→ **Your task**
Using the data below, output the first line and every line after it up to and including the line containing "[button] (132, 227)", exactly as written and with nothing added.

### Task material

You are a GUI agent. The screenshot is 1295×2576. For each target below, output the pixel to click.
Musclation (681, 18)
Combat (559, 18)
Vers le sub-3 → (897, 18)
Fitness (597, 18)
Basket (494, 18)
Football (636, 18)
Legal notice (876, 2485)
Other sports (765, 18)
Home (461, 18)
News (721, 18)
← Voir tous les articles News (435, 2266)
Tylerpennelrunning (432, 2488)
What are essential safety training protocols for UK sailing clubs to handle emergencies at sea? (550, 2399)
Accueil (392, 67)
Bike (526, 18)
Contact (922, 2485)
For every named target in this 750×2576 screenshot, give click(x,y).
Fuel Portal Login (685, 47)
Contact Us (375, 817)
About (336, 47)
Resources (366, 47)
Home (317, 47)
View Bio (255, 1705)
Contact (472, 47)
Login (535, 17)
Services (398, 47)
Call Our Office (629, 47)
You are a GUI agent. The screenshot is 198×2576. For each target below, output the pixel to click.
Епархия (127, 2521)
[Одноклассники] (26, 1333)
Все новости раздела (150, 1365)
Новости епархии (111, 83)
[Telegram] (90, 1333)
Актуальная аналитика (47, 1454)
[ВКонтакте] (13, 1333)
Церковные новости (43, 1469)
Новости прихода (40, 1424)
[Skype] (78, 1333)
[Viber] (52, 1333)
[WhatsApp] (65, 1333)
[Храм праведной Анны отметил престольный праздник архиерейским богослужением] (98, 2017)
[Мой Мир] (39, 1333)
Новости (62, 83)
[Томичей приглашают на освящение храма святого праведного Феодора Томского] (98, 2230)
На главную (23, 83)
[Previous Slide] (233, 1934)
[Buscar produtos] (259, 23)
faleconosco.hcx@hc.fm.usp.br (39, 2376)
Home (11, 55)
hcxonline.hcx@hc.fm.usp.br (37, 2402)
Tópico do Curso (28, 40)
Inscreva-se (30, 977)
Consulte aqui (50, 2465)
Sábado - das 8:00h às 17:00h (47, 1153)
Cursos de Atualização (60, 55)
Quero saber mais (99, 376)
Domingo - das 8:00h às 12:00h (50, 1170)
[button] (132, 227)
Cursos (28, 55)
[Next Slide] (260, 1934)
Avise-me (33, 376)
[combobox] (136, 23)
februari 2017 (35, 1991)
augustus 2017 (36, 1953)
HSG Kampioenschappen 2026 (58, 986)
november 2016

######

→ **Task output**
You are a GUI agent. The screenshot is 1295×2576. For each target below, output the pixel to click.
Musclation (681, 18)
Combat (559, 18)
Vers le sub-3 → (897, 18)
Fitness (597, 18)
Basket (494, 18)
Football (636, 18)
Legal notice (876, 2485)
Other sports (765, 18)
Home (461, 18)
News (721, 18)
← Voir tous les articles News (435, 2266)
Tylerpennelrunning (432, 2488)
What are essential safety training protocols for UK sailing clubs to handle emergencies at sea? (550, 2399)
Accueil (392, 67)
Bike (526, 18)
Contact (922, 2485)
For every named target in this 750×2576 screenshot, give click(x,y).
Fuel Portal Login (685, 47)
Contact Us (375, 817)
About (336, 47)
Resources (366, 47)
Home (317, 47)
View Bio (255, 1705)
Contact (472, 47)
Login (535, 17)
Services (398, 47)
Call Our Office (629, 47)
You are a GUI agent. The screenshot is 198×2576. For each target below, output the pixel to click.
Епархия (127, 2521)
[Одноклассники] (26, 1333)
Все новости раздела (150, 1365)
Новости епархии (111, 83)
[Telegram] (90, 1333)
Актуальная аналитика (47, 1454)
[ВКонтакте] (13, 1333)
Церковные новости (43, 1469)
Новости прихода (40, 1424)
[Skype] (78, 1333)
[Viber] (52, 1333)
[WhatsApp] (65, 1333)
[Храм праведной Анны отметил престольный праздник архиерейским богослужением] (98, 2017)
[Мой Мир] (39, 1333)
Новости (62, 83)
[Томичей приглашают на освящение храма святого праведного Феодора Томского] (98, 2230)
На главную (23, 83)
[Previous Slide] (233, 1934)
[Buscar produtos] (259, 23)
faleconosco.hcx@hc.fm.usp.br (39, 2376)
Home (11, 55)
hcxonline.hcx@hc.fm.usp.br (37, 2402)
Tópico do Curso (28, 40)
Inscreva-se (30, 977)
Consulte aqui (50, 2465)
Sábado - das 8:00h às 17:00h (47, 1153)
Cursos de Atualização (60, 55)
Quero saber mais (99, 376)
Domingo - das 8:00h às 12:00h (50, 1170)
[button] (132, 227)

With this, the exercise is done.